SOURCE TEXT:
====
# new Tri-coloured mice!



## morning-star (Apr 9, 2011)

Got my first two trio's of tri-colours last Sunday at the west country show! (it was a great show as well, just made me want my silver and dove tans bubs to grow up and my champ satins to produce bubs faster so I can show them haha!)

The Boys:

Henry: (a very sleepy henry!)









V:









The Girls:

Patches: 









???:









???:









???:









I know I name my mice I'm a terrible person :lol:

:lol: one day I hope to get something show worthy out of em!


----------



## SarahC (Oct 3, 2008)

they are lovely,glad you enjoyed the show.If you have anything you want to enter to the Manchester show but want to save the cost of the journey you can drop them at my house,or future shows.Would have to be by 7.30 am sat morning though.


----------



## Rhasputin (Feb 21, 2010)

V is very lovely, I see a lot of potential!


----------



## morning-star (Apr 9, 2011)
====
TASKS FOR THIS EXERCISE:
1 – Repeat the mouse thread starting with "## SarahC (Oct" and going on through "lot of potential!", swapping "Manchester" for "Birmingham".
2 – Carry on the mouse thread from the point where it stops.

DATA EXTRACT:
====
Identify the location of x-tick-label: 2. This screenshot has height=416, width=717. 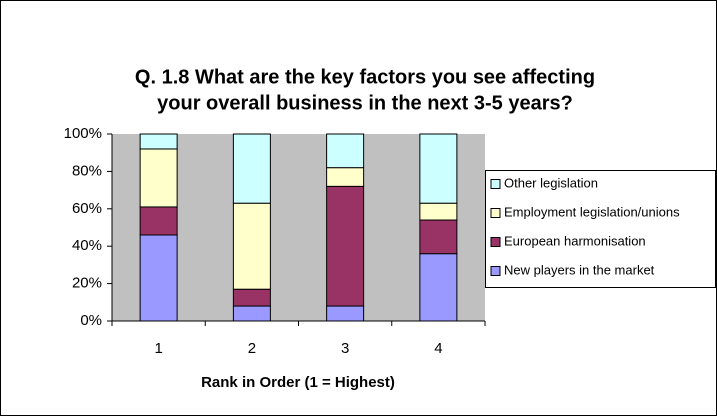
====
RESPONSES FOR EACH TASK:
1 –
## SarahC (Oct 3, 2008)

they are lovely,glad you enjoyed the show.If you have anything you want to enter to the Birmingham show but want to save the cost of the journey you can drop them at my house,or future shows.Would have to be by 7.30 am sat morning though.


----------



## Rhasputin (Feb 21, 2010)

V is very lovely, I see a lot of potential!

2 –
SarahC said:


> they are lovely,glad you enjoyed the show.If you have anything you want to enter to the Manchester show but want to save the cost of the journey you can drop them at my house,or future shows.Would have to be by 7.30 am sat morning though.


 thanks - though for my first shows I really want to be there for the whole experience -gonna try and work out what shows I can go to and see if I can steward as well.

really need to buy some more maxeys! :lol:


----------



## SarahC (Oct 3, 2008)

that's a good plan,will be great to see you at shows.Even if you don't steward most judges won't mind if you sit close by and ask questions .I can lend you maxeys if needs be.


----------



## morning-star (Apr 9, 2011)

ok thanks!!!!


----------



## Emfa Mouse (Dec 14, 2011)

Henry is gorgeous :love1


----------



## morning-star (Apr 9, 2011)

Thanks -Henry has become my Favourite he seems to be the friendliest of the one as well.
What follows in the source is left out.